= EXERCISE DETAILS =
Continue the text about Rumble Theatre's plays from the point where it stops.

= GIVEN TEXT =
□ □ □ □
'We can all be, at some point, monsters, victims, liars and traitors. But we’re also a lot of good stuff, too. Like those colour wheels. When you spin them and make the colours move together – all the chaos sort of ...disappears.'



by Jenna Kamal and performed at The Drayton Arms Theatre, London in June & July 2018. Drawing on the fact that London is Europe's loneliest city, 'Sardines' is a play set on the tube. If the tube is a metaphor for the way in which we journey through our lives, blindly, robotically, and rushed, there is space for a shift in perspective. The human race is not one to be won. There is no need to push people out the way to get on or off first. ‘Sardines’ explores to what extent we can replace commuting with community. Ultimately, we’re learning our way around the underground workings of being human. It’s a map we’re all trying to navigate.


"Rumble Theatre have created a strong human-interest play about loneliness that will most likely ring relevant for some time." (Tomm Ingram, LondonTheatre1)


"It will certainly make you think twice before putting on your headphones or burying your nose in a book. Simple yet effective, Sardines is another great thought-provoking show by Rumble Theatre."(Charlotte White, The Thespians Blog)

'I worry that men have this really skewed perception of what it is to be a man. And it’s stretched out, or bulging, in a really ugly way, with a big brain and a tiny mouth. Like the way a child would draw an alien.'



by Jenna Kamal and performed at The King's Head Theatre, London in April 2018. It’s 4am, George says he has a leak in his ceiling. He needs Hatty's help. Hatty thinks it’s an elaborate attempt to rekindle their flame. But to George, it’s serious and needs fixing right away. Between the fogginess of an interrupted sleep and the vulnerability induced by dawn, Fishbowl addresses our distortions around male strength and encourages a realignment of our age-old definitions of male identity. 


"I wasn’t expecting the show to make you think about so many things in life. As the show appeared so much like a casual conversation it made it more relatable and made you reevaluate things in your own life as you were watching it. 'Fishbowl' is a thought provoking, clever, unique piece of theatre." (Charlotte White, The Thespians Blog)


'I can’t change what happened. And maybe I don’t want to. I am who I am because of it. My life was set for one path, now it’s on another.'


Sign of the Times

A commissioned play which was written by David Hendon for the Edinburgh fringe festival 2017. The protagonist, Danny, has an interview for his dream job as a football reporter for The Times - but when does he tell them he’s deaf? A story about the power of language and the struggle to be heard. The piece used basic British Sign Language, live music, and storytelling to explore what it means to be deaf. The piece was an interrogation into a world driven by language and how the seemingly simple task of communication can often be taken for granted.
□ □ □ □
Collected data:
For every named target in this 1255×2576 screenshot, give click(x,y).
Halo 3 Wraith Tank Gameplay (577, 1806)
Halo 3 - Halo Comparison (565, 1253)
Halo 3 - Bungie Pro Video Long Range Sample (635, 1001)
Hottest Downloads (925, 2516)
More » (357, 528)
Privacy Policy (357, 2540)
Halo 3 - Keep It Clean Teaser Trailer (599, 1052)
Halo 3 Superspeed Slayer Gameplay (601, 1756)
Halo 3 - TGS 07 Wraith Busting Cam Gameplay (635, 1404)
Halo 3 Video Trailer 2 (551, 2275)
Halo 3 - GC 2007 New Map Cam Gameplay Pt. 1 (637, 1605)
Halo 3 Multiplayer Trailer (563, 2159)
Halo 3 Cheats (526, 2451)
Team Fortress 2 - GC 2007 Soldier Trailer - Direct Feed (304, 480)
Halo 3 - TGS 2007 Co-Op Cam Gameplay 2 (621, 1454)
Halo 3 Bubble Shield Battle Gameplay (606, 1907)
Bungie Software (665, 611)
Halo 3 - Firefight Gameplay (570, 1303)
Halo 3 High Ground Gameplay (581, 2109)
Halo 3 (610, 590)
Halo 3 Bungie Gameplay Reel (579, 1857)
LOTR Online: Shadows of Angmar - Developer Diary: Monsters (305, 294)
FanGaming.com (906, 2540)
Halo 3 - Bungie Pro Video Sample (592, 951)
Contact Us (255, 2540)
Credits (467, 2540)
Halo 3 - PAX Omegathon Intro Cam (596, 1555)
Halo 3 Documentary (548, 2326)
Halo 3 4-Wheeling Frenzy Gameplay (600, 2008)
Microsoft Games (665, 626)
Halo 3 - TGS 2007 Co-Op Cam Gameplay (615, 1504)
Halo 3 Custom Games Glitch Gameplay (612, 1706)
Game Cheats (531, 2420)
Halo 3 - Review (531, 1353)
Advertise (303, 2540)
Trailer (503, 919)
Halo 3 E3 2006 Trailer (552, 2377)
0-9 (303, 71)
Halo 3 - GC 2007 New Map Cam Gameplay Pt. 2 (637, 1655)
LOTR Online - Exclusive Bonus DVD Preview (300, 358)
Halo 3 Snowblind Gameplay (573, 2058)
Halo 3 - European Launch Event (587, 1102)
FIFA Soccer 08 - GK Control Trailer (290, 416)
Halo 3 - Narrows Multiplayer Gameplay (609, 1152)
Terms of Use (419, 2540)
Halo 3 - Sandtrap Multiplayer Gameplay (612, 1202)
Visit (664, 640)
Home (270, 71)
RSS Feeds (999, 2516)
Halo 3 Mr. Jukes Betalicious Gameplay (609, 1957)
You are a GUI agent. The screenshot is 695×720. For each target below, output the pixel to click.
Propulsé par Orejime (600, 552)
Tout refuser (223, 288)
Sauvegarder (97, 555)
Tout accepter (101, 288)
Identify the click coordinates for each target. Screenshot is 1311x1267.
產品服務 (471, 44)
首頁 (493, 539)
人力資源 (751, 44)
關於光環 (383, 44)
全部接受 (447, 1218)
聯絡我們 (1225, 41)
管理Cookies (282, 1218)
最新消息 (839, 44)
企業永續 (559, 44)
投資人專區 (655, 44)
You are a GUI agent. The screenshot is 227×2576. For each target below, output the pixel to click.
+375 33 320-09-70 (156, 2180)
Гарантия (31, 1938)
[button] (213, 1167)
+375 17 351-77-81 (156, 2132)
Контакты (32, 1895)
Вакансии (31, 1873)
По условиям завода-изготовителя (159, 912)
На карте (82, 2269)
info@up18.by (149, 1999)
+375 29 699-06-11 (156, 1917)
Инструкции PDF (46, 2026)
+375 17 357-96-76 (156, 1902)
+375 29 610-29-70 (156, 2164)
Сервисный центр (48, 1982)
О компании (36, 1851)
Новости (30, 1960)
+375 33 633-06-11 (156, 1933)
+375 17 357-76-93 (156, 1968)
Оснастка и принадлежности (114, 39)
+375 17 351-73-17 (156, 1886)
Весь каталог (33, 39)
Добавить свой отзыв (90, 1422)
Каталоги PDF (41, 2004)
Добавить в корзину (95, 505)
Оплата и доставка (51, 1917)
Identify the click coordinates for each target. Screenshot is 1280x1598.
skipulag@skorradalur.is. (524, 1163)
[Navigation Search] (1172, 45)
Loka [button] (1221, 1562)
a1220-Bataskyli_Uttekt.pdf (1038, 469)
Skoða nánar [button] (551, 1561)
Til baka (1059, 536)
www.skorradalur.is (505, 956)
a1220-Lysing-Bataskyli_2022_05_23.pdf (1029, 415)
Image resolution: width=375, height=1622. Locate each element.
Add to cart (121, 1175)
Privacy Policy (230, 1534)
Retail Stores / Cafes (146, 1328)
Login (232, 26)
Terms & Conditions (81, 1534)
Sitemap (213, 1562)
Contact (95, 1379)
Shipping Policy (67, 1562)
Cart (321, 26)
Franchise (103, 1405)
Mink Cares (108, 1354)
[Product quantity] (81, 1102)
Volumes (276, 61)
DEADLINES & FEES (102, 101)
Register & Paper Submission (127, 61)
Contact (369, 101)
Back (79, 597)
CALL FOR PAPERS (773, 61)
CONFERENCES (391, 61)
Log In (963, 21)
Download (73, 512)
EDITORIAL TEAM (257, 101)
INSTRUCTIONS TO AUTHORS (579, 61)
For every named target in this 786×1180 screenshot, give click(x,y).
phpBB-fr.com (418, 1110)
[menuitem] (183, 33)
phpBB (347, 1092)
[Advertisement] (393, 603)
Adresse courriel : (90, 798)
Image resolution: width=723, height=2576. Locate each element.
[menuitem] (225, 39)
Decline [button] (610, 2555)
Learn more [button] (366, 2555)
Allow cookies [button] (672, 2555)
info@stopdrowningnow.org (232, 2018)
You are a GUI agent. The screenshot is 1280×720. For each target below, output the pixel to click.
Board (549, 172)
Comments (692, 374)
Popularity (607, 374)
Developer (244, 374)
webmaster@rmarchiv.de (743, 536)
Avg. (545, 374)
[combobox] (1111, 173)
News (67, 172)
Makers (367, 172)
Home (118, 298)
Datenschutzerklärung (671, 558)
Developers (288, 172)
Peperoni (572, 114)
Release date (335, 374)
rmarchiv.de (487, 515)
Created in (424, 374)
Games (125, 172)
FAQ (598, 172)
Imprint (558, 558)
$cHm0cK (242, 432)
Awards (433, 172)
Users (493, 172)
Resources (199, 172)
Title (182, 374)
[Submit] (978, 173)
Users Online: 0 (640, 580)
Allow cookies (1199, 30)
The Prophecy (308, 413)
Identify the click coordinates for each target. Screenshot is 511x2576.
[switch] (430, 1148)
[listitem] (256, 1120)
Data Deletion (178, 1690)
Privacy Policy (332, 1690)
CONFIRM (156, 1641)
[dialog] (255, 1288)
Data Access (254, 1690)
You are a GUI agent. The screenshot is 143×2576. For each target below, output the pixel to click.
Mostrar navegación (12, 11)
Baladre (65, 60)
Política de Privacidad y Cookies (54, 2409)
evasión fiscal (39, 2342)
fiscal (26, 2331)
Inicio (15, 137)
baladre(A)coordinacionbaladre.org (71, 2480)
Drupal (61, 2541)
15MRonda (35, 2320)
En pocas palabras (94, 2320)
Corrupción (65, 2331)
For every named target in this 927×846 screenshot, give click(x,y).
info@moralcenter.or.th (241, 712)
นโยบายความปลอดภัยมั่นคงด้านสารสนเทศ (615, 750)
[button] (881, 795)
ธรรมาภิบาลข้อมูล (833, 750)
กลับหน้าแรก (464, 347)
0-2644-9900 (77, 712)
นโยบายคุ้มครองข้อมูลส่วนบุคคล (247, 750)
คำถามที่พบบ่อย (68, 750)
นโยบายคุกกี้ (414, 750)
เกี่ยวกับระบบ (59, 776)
□ □ □ □
= RESULT OF THE EXERCISE =
"Anyone who has ever been in the minority, whether that’s through gender, race, or a disability, will instantly connect with this show." (Fringe Guru)

This is an utterly charming story about communication and the many ways you can make yourself heard." (ThreeWeeks)


'A zip is where two sides that look the same are pulled together. They interlock, but they never really meet…I think I want to be a button. A button takes time to undo. Something is pulled through that stays there. It’s prettier I suppose’



by Simon Marshall premiered at The Bikeshed Theatre, Exeter in January 2017 and used directed address, cross-cutting and storytelling to relay a very modern crisis – where do you find love when it’s not looking for you back?

“The play was both poetic and light-hearted. Set against the darker undertones of loneliness were many humorous moments, the majority of which were endlessly relatable in today’s society” (Razz Mag)



'It was my life - like all lives, mysterious and irrevocable and sacred. So very close, so very present, so very belonging to me. How wild it was, to let it be.'



Rumble’s debut production in 2014 was an immersive adaptation and interweaving of the three famous stories; ‘Into the Wild’ about Alexander Supertramp, ‘Tracks’ by Robyn Davidson and Cheryl Strayed’s ‘Wild’. The audience was introduced to these figures outside around a campfire and as the light of day faded the audience listened to their tales of adventure, adding logs to the fire to keep the tale burning.